Don’t Treat Yourself, Work With A Health Care Professional
It is best that you and your health care professional work together to find the best possible psoriasis treatment plan to suit your needs. It is important to have confidence as well as faith in your practitioner so you won’t be jumping from one practitioner to another, or constantly wondering if there’s a better treatment option out there for you out there. If you’re following your naturopath or doctor’s instructions for managing your psoriasis symptoms and your personal plan simply isn’t working, then be sure to ask about trying a different treatment plan, or find a practitioner who is expert in your condition. . If you try new psoriasis treatments and they still don’t help, don’t be afraid to seek another opinion. Persistence breaks that psoriasis resistance!
Yoga And Tai Chi
Yoga is a discipline I call “meditation in motion”, it can lead to greater mental clarity, greater self-understanding, and a feeling of well being, along with improved physical fitness. Many people experience benefits not only because of the physical stretching and muscle strengthening but also because of the meditative state that is encouraged. Have you ever considered that regular Yoga or Tai Chi may have a positive effect on your skin? They are both wonderful and will add a whole new dimension to your life.
Meditation is another technique that will allow you to calm your mind and fight stress. Meditation has nothing to do with any religion or belief system, it is purely a simple technique that helps you relax your mind. There are many ways you can meditate, but the simplest way is to lie down on the ground, relax, close your eyes and breathe nice and slowly, yet deeply.
Meditating can help you to focus your thoughts on relaxing images or principles.

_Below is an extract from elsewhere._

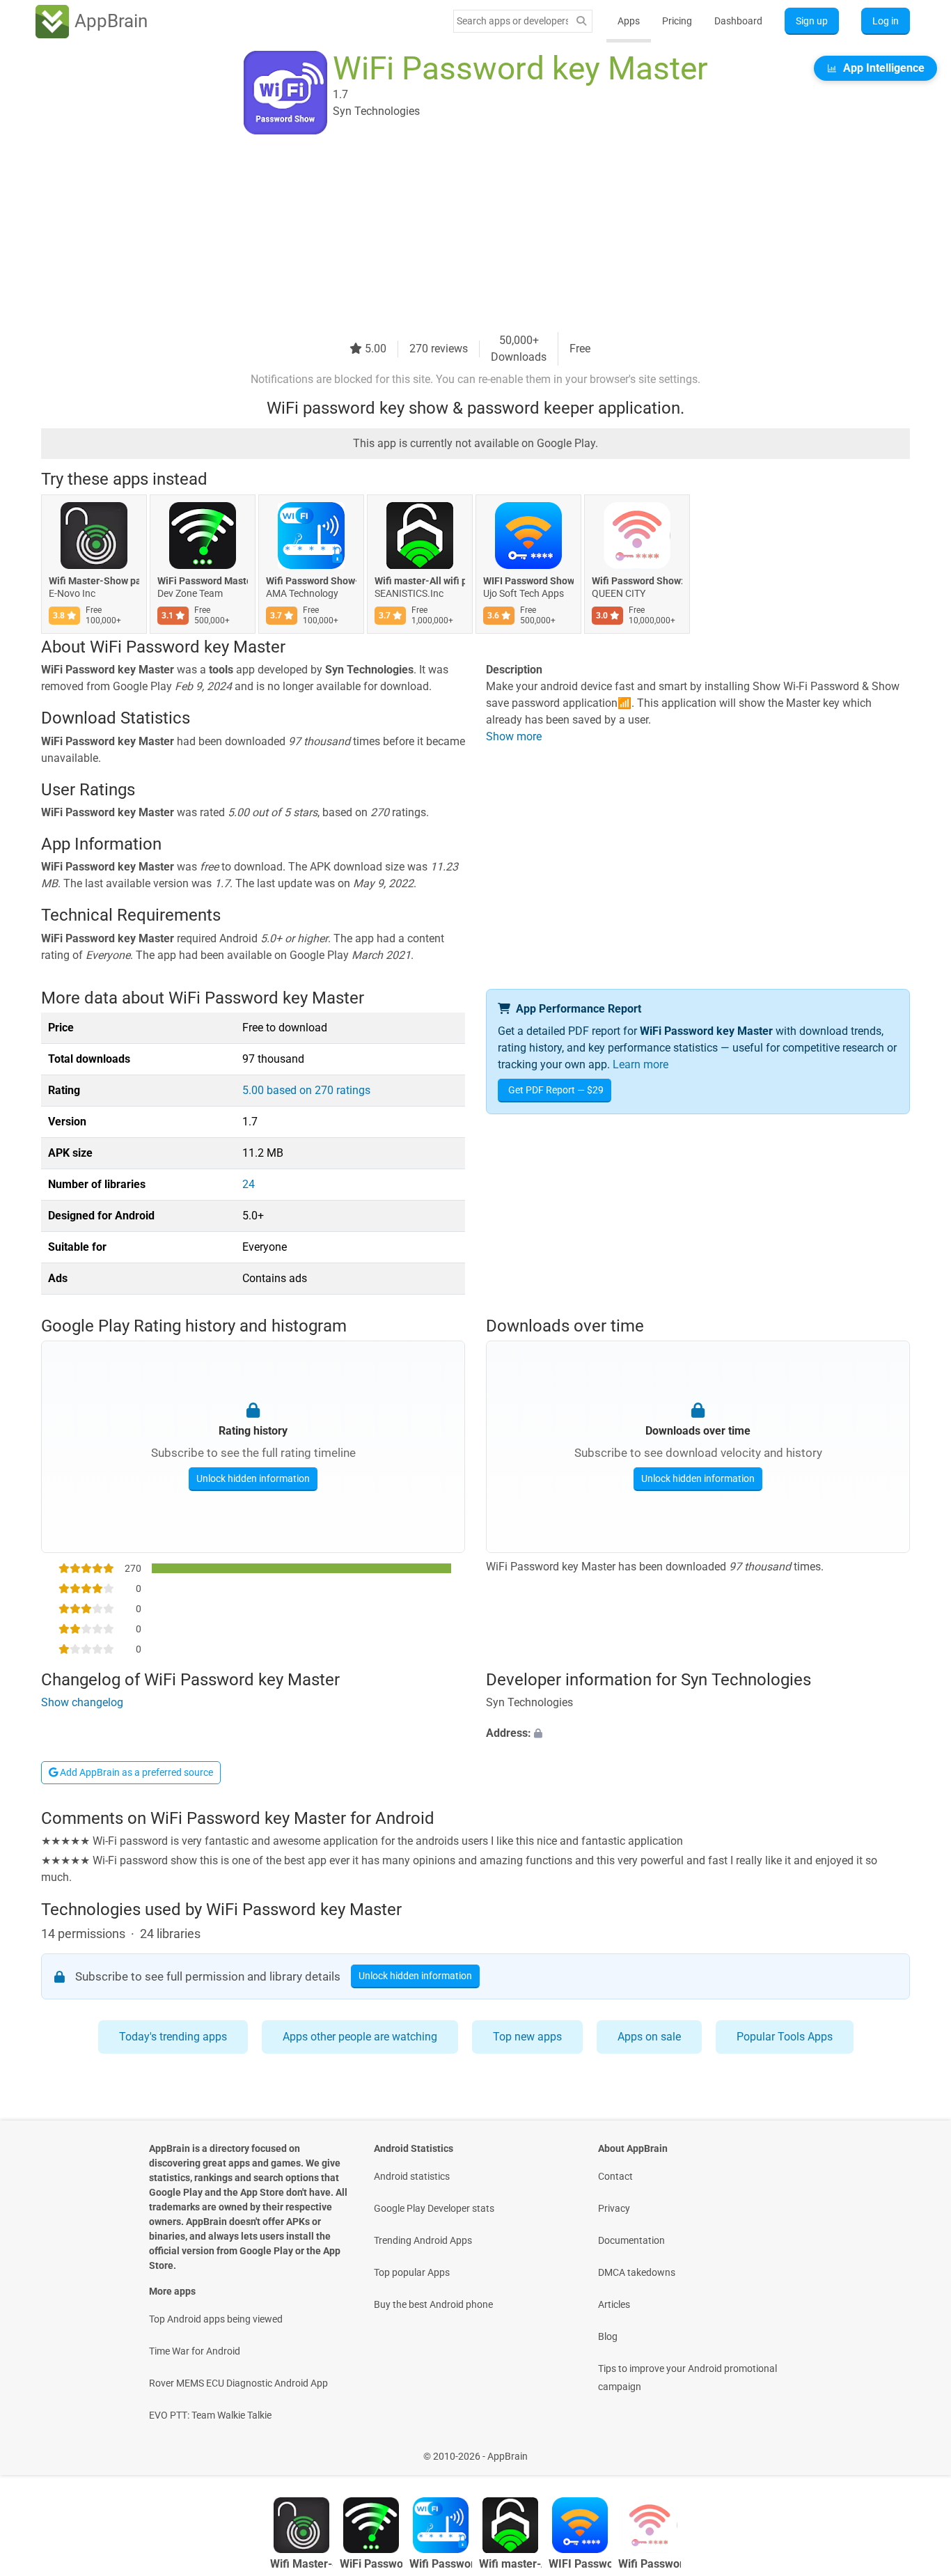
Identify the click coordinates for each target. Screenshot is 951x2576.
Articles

Meditation is a very good way to clear your mind, as it slows down any racing thoughts and can help to relieve anxiety you may be experiencing. Why not give it a try yourself. All you need is 15 minutes of your time, just sit (or lie) comfortably on the floor, with your eyes closed or barely open and focus on your breathing.
Meditation has been shown in a 1991 study to have a most positive effect on reducing the skin aggravations as well as the duration of skin lesions in those with psoriasis. It can also help you to examine your daily life and determine what activities are contributing to your stress.
- Kabat-Zinn J, Wheeler E, Light T, et al. Influence of a mindfulness meditation-based stress reduction intervention on rates of skin clearing in patients with moderate to severe psoriasis undergoing phototherapy (UVB) and photochemotherapy (PUVA). Psychosom Med 60(5):625–32 (1998 Sep-Oct).
- Evers AW, Verhoeven EW, Kraaimaat FW, et al. How stress gets under the skin: cortisol and stress reactivity in psoriasis. Br J Dermatol 163(5):986–91 (2010 Nov).